Hubbard was, at the time, regarded by many of his colleagues as the greatest of them all. In 1939 Asimov, then a young unknown, wrote to Campbell nominating three of Hubbard's short stories for inclusion among the 10 best of the year.
Then, in the late Forties, Hubbard produced what he regarded as his master-work: a series of seven pulp magazine-style short stories about the fantastic adventures of Ole Doc Methuselah. Ole Doc was a key member of The Soldiers of Light, 'the most elite organisation of the cosmos'who travelled with his four-armed, multi-alien slave, Hippocrates. The tales are reproduced here with a long and fascinating introductory essay about Hubbard by Robert Silverberg, himself a science fiction writer and historian.
Shortly after the initial publication of these ripping yarns, L Ron Hubbard flipped. In 1950 he prevailed upon Campbell to publish a non-fiction essay entitled Dianetics: The Modern Science of Mental Health. Then came the book, Science of Survival. Together they formed the basis of the philosophy of scientology, Hubbard's own elite organisation. As executive director of the Founding Church of Scientology, Washington, from 1955 to 1966 he was the first head of the astonishingly successful, money-spinning, pseudo-scientific cult. Hubbard did not resume writing science fiction until the early Eighties when he launched his 10-volume series, Mission Earth, on an unsuspecting world.
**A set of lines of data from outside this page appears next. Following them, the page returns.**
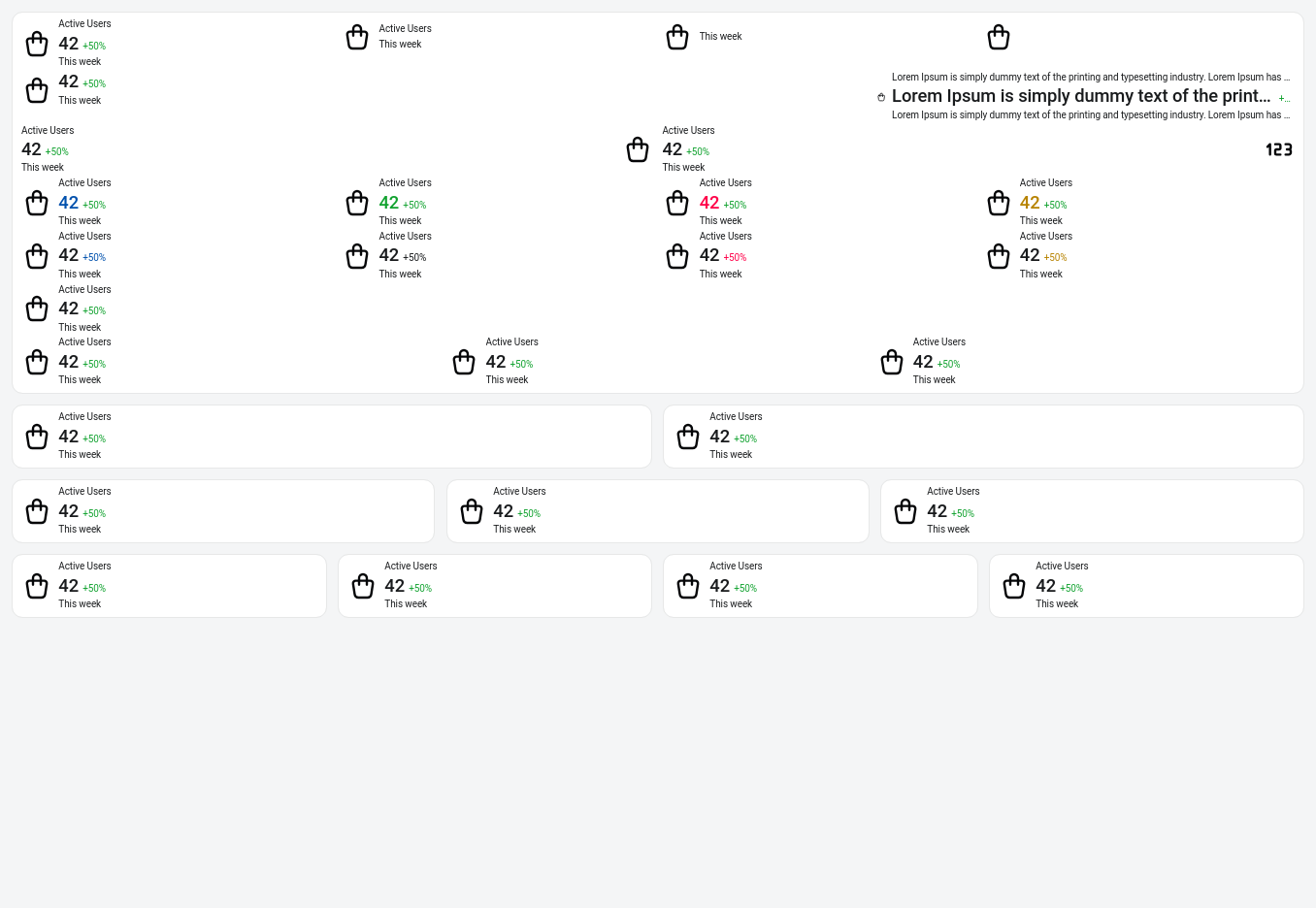1316x908 pixels.
Task: Click the large bold Lorem Ipsum heading
Action: tap(1081, 96)
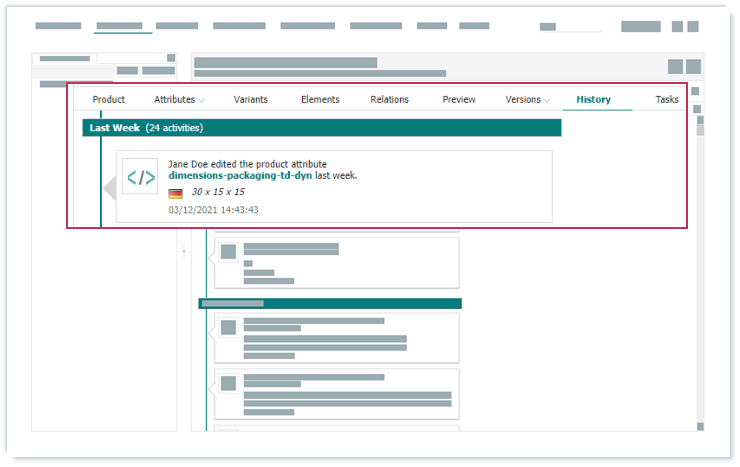This screenshot has height=467, width=740.
Task: Click the 30 x 15 x 15 value
Action: pos(218,192)
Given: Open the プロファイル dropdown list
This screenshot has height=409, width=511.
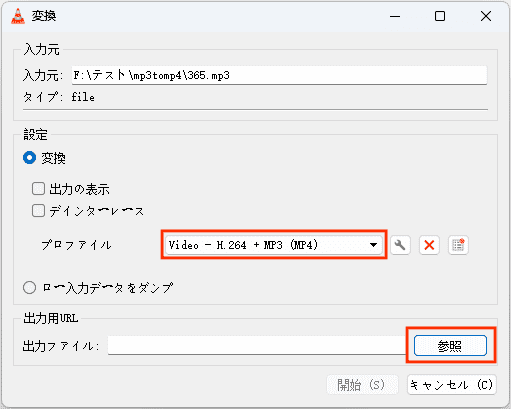Looking at the screenshot, I should tap(274, 245).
In 1986 he died - or 'departed this life', to employ the phraseology of his California-based publisher, Bridge Publications, which appears to be a foundation dedicated to the preservation of Hubbard's memory. Bridge Publications intends to republish all his works of fiction and scientological 'fact', stating: 'L Ron Hubbard is one of the most widely acclaimed and read authors of all time.'
Given the cult surrounding L Ron Hubbard, part of the fun of these stories is to see the sort of universe he envisaged immediately before he embarked on the creation of scientology. Essentially he harks back to Wells and others who, at the turn of the century, envisaged science-based, do-gooding elites - fascism with a human face - putting the world to rights for we lesser mortals.
In this case the Soldiers were a secretive group of benign super-doctors known as the Universal Medical Society: 'saluting no government, collecting no fees, permitting no infringement, the UMS became dreaded and revered as The Soldiers of Light and under the symbol of the crossed ray rods impinged their will upon the governments of space under a code of their own, more rigorous than any law.'
The yarns gallop along, driven by this sort of waffle and by pseudo-scientific gobbledegook. Good Ole Doc and his four-armed sidekick rescue simple interplanetary settlers enslaved by social engineers who seek to privatise the very air that they breathe.
The footsoldiers of the evil ones are 'brutish humanoids, eugenicised for slave tending'. The intergalactic villains have nasty accents and the blonde heroines have heaving bosoms and long, long legs. Eventually the baddies and their humanoids are blown away with cheerful abandon.
Superficially, it is all glorious, innocent, adolescent nonsense, perfect for a holiday read. I just wish Hubbard's Soldiers of Light did not remind me quite so much of Heinrich Himmler's SS, that 'dreaded and revered' elite with its lovely silver shoulder flashes and beautiful uniforms, devoted to the cleansing of Europe.